SodaCanyonRoad | Stop food service at wineries

Stop food service at wineries
Bill Hocker | Aug 23, 2014 on: Solutions

There is an argument to be made that wineries may belong in vineyards - there is no argument to be made that restaurants do as well. (My rant about the food service aspects allowed under the WDO is here.)

Eliminate all food service from wineries. Wineries may be justified as agricultural processing facilities but serving food in wineries has nothing to do with the production of wine. Tours and tastings of wine being produced should continue as the only legitimate tourist activities tied to the wine making process.

Someone happened to mention the cult wine producer Screaming Eagle yesterday and so I looked up their website. This note on the site's FAQ made a great impression:

"Can I visit the property?
We are sorry to report that the property cannot accommodate tours and that because of the extremely small quantity of wine produced we do not offer tastings."

The lesson I took from this: Great wines don't need tourists.

The very well regarded Dominus Estate, recently involved in opposing the proposed mega-tourist attraction Yountville Hill Winery, is also a tourist-free zone.

Given all of the pleadings that some vintners make that their survival depends on tourist sales, these two examples make me wonder how many other of the valley's greatest winemakers feel no need to cater to tourists to sell their wines. And while those wineries that allow no visitors are probably rare, there are many wineries, like White Rock Vineyards on our road, that have managed to sell extremely good wines for decades with a very modest amount of by-appointment tastings. It does make me wonder if extensive marketing plans might, in fact, be a sign of second rate wines.

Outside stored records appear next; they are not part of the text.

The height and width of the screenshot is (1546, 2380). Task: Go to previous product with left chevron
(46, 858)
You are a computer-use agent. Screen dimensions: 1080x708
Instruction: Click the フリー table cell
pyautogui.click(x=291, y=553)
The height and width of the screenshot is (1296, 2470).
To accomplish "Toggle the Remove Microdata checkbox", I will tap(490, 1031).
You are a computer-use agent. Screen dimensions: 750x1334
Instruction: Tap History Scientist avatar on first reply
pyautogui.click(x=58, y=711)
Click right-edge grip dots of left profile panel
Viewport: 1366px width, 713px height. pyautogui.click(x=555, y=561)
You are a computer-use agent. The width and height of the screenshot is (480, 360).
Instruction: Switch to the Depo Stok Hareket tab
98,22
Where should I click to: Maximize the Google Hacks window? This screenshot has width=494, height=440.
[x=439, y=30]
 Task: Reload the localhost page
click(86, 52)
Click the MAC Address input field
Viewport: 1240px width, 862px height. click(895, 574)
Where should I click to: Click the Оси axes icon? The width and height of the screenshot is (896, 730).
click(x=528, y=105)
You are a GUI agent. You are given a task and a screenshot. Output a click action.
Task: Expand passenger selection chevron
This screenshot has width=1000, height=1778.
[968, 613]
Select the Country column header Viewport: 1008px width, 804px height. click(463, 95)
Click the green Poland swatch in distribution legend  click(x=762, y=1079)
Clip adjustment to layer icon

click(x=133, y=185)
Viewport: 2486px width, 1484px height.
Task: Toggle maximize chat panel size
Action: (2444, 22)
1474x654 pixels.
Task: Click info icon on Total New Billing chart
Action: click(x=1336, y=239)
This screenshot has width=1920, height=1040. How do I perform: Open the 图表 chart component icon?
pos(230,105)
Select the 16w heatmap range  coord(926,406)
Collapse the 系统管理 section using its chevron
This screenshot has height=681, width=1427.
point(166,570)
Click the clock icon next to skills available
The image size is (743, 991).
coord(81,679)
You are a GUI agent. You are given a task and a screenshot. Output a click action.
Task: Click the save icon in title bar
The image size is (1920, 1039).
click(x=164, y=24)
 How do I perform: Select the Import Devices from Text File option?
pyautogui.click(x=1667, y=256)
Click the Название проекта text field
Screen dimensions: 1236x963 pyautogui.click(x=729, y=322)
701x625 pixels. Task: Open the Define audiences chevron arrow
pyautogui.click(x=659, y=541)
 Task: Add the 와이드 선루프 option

These examples reaffirm the idea that wineries can be profitable without tourism and that tours and tastings are sufficient to provide an in-winery marketing tool. Food service, and the commercial kitchens it requires, should be banned. "Social, Cultural and Business Events" belong in the hotels and resorts and restaurants located within the city limits as intended in the general plan.

In 1990 the WDO was burdened with an original sin that has now begun to affect the maintenance of an agricultural economy. The permission to " include food service without charge except to the extent of cost recovery when provided in association with such education of development" has allowed wineries to become fixed-menu restaurants with a restaurant's need for extensive staff, parking, water supply and wastewater treatment, and extended operating hours. Restaurants are commercial activities in direct competition for the land and water resources necessary for agriculture. That permission needs to be struck from the WDO if agriculture is not to be whittled away by further more profitable commercial "event centers" throughout the 1000's of agricultural properties throughout the county. Wineries may belong in the vineyards - restaurants do not.

The solution:
1. The 2010 "clarification" of the WDO should be rescinded in its entirety.
2. The "Marketing of Wine" paragraph in the 1990 WDO should be recinded.